• **PROBLEM 1**: From the chowder article below, list every item on the menu for the Community Soup Supper.
• **PROBLEM 2**:
Answer these questions using the chowder article below:
(a) How many whole mussels did Frankie Clifford clean and count?
(b) For how many years has Jamie Finkelstein taught culinary arts at Westerly High?
(c) During what hours will soup be served at the supper?
• **PROBLEM 3**: Please rewrite the paragraph of the chowder article below that begins "While no one knows the recipe" as a bulleted list, keeping its main facts.

WESTERLY — Frankie Clifford cleaned and counted 130 whole mussels Friday morning for a recipe he’s never seen.
For the sophomore culinary arts student and his classmates, that’s the way it is when it comes to Westerly High School’s award-winning seafood chowder.
“It’s a little bit weird doing prep for a recipe you don’t know,” Clifford, 15, said, laughing. “But that’s part of the job. We get everything prepped and then after school, when all of us are gone, chef puts it all together.”
Chef Jamie Finkelstein, Westerly High’s culinary arts instructor, won’t tell a soul his recipe for seafood chowder, not even the students who help him prepare it.
He’ll spill only this: It’s a recipe that he inherited from a friend within the industry, and he has since modified it — a lot.
“It’s locked up in the vault,” said Finkelstein, 37, who has taught culinary arts at Westerly High for seven years. “It’ll never come out.”
While no one knows the recipe, Westerly High’s chowder is well known: It’s won the local Rotary Chowder Cook-Off two consecutive years. It’s also been entered in the Great Chowder Cook-Off in Newport and will make its debut at Chowderfest at Old Mystic Village in February.
In celebration of World Food Day on Wednesday, Finkelstein and several of his culinary arts students will feature the chowder at a Community Soup Supper at Tower Street Community Center.
Soup will be served from 4 to 6 p.m., Wednesday, and it’s free and open to the public.
The chowder will be one of three soups prepared and served by the students. Italian wedding, vegetarian minestrone and homemade bread are also on the menu.
“We wanted to be helpful and give back to the community,” senior culinary arts student Chloe Bell said. “Tower Street asked us to prepare the food for the event, and we didn’t want to say no.”
The Westerly Public Schools is playing host to the soup supper in honor of World Food Day, a nationwide celebration and movement for healthy, affordable and sustainable food.
“Participating in events like the Community Soup Supper is a way for students to get out of the brick and mortar of a classroom and have a real world experience,” Finkelstein said.

• **ENTRIES PROVIDED**:
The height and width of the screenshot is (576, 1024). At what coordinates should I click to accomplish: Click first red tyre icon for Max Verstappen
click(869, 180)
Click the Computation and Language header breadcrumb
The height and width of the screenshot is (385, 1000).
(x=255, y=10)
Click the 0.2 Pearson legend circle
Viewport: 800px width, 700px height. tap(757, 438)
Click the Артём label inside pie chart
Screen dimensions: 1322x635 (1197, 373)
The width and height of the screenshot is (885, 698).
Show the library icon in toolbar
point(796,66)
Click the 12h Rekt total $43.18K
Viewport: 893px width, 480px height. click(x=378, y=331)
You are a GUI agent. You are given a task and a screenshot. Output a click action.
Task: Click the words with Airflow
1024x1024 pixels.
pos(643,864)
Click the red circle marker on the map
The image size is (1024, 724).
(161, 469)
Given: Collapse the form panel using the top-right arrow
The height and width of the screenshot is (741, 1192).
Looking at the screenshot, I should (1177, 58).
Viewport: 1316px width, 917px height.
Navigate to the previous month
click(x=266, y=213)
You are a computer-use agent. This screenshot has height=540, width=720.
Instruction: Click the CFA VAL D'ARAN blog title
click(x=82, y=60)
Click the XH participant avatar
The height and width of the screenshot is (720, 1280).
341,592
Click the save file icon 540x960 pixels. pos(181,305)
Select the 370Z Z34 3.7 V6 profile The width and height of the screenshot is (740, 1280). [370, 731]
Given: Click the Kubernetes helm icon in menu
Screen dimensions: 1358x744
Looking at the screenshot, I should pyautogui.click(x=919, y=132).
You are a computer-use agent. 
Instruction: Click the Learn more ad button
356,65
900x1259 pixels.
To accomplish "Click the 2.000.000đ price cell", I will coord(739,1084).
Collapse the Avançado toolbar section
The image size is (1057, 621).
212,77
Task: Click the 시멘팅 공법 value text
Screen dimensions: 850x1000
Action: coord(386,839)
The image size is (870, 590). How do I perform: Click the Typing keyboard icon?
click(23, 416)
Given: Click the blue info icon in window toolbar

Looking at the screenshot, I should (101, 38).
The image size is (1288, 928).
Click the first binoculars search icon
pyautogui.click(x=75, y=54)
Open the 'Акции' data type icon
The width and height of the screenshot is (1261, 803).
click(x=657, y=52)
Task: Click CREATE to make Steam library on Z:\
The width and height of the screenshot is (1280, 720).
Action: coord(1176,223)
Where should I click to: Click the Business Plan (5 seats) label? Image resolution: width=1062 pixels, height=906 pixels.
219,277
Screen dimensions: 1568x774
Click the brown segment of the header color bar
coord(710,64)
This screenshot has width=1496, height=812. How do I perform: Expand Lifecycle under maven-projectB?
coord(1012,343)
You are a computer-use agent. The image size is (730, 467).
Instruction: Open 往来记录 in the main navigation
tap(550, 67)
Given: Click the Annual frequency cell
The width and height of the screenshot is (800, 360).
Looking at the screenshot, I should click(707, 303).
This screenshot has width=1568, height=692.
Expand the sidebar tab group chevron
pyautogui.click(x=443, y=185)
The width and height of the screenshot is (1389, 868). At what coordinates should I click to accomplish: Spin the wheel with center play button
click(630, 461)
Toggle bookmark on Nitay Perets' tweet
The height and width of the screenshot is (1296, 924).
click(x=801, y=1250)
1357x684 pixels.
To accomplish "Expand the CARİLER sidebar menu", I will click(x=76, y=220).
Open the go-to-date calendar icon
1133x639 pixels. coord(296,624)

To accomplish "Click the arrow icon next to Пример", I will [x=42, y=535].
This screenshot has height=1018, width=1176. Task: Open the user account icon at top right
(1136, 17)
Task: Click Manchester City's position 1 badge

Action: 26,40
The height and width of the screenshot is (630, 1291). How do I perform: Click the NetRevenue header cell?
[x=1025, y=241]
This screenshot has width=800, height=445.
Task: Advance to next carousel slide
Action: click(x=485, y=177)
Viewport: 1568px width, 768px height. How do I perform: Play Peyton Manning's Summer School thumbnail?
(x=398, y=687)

• **SOLUTION 1**:
- Seafood chowder
- Italian wedding soup
- Vegetarian minestrone
- Homemade bread

• **SOLUTION 2**:
(a) 130
(b) Seven years
(c) 4 to 6 p.m.

• **SOLUTION 3**:
- No one knows the recipe, but Westerly High's chowder is well known.
- It has won the local Rotary Chowder Cook-Off two consecutive years.
- It has been entered in the Great Chowder Cook-Off in Newport.
- It will make its debut at Chowderfest at Old Mystic Village in February.